In a surprise to no one, Mexico announced it was submitting Alfonso Cuarón’s “Roma” as the nation’s submission for the Foreign Language Film Oscar. This was a foregone conclusion months ago and was even more of a lock after the Netflix title earned rave reviews at the first three fall film festivals as well as took home the Golden Lion at Venice. Now the question is how much of an impact “Roma” can have in the other Academy Awards categories and who else is a player in Foreign Language Film.
READ MORE: Alfonso Cuaron’s “Roma” is immensely moving and a stunningly personal glimpse into the past [Review]
The critically acclaimed black and white period piece should provide the streaming service with some of its first Oscar nominations. Cuaron seems a likely Best Director and Original Screenplay nominee. The “Gravity” helmer may also earn a Cinematography nod even tough that’s not his traditional forte. Additionally, Cuaron and Adam Gough could earn editing honors, but considering how many long takes are in the picture that might be less probable than many think. Yalitza Aparicio is either a Best Actress or Best Supporting Actress contender and Anna Terrazas costumes and Eugenio Caballero’s production shot also have a shot at getting recognized. Of course, Netflix is hoping for a traditional Best Picture nod and potential win as well. Both are possible, but even Netflix knows a very strategic and intense campaign will be necessary to get the membership fully on board. And, of course, there’s the perceived lock for a win that isn’t really a lock, Foreign Language Film.
Make no mistake, “Roma” is clearly the frontrunner to win the global Oscar category, but Paweł Pawlikowski’s “Cold War” has a puncher’s chance. What helps Cuarón’s cause is that Mexico has never had a FLF winner even after eight previous nominations. Moreover, it doesn’t really hurt Pawlikowski and Poland’s case that “Ida” already won 2014, but it is significant that Mexico has not (it should be a PR point for Netflix in phase two). But if Amazon pushes “Cold War” like you hope they would, the film was second to Palm d’Or winner “Shoplifters” at Cannes, it could surprise in February. Beyond “Roma” and “Cold War,” however, a battle is already brewing for the other three slots.
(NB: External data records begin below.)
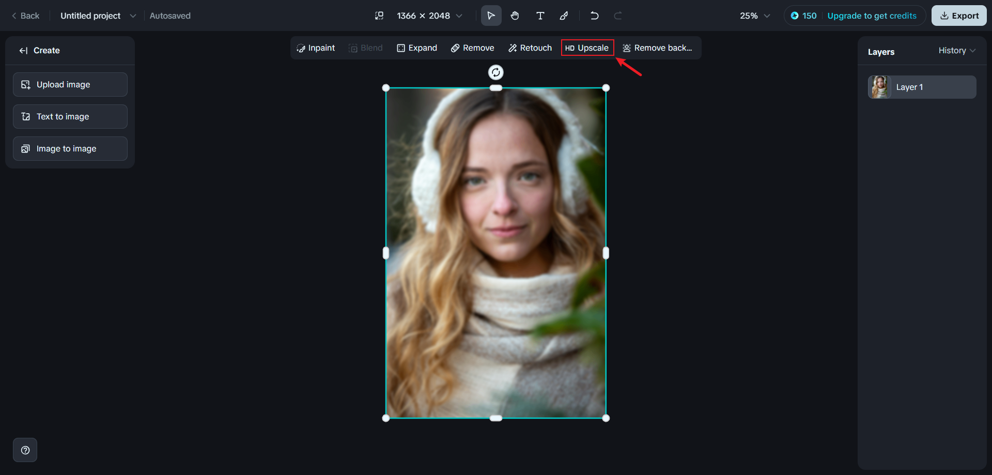Screen dimensions: 992x475
Task: Open the Retouch tool
Action: pyautogui.click(x=530, y=48)
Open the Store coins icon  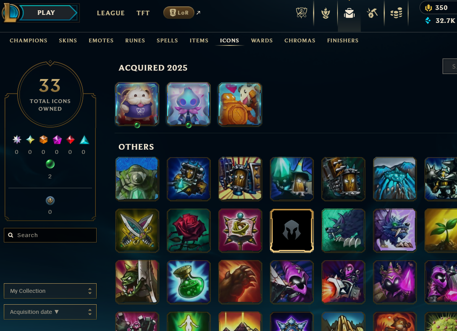click(396, 13)
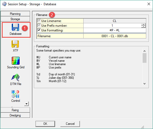Uncheck the Use Formatting checkbox
153x129 pixels.
coord(39,30)
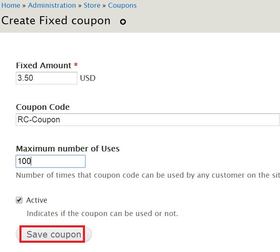The width and height of the screenshot is (280, 252).
Task: Click the Create Fixed coupon page title
Action: click(56, 21)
Major nomination players that have already announced as official submissions include the aforementioned “Shoplifters” (Japan), “Girl” (Belgium), “Crystal Swan” (Belarus), “Birds of Passage” (Columbia), “Burning” (South Korea), “I Am Not A Witch” (United Kingdom), “Border” (Sweden) and “Sunset” (Hungary). Additionally, “Capernaum” should be Lebanon’s entry, Denys Arcand’s “The Fall of the American Empire” is expected to be Canada’s (it’s a sequel to the 2004 winner “The Barbarian Invasions”) and “The Guilty” should be Denmark’s, but all three have yet to be formally announced. One nation that could upend the nomination race is France which appears to be choosing between two very well received films: Oliver Assayas’ “Non Fiction” or Xavier Legrand’s “Custody.” You can find all the official submissions so far, here.
It should also be noted that many major critic groups may not select “Roma” as their Foreign Language Film for two reasons. The first is because it could win their top prize and, second, the perceived need to give a boost to critical acclaim favorites such as “Burning,” “Birds of Passage” or “Shoplifters.” Three films that might be in desperate need of committee save to make the shortlist which is announced in December.
Needless to say, “Roma” will be an Oscar player on numerous levels, but the Foreign Language Film race has a lot of twist and turns still ahead of it. You might want to start paying more attention to it.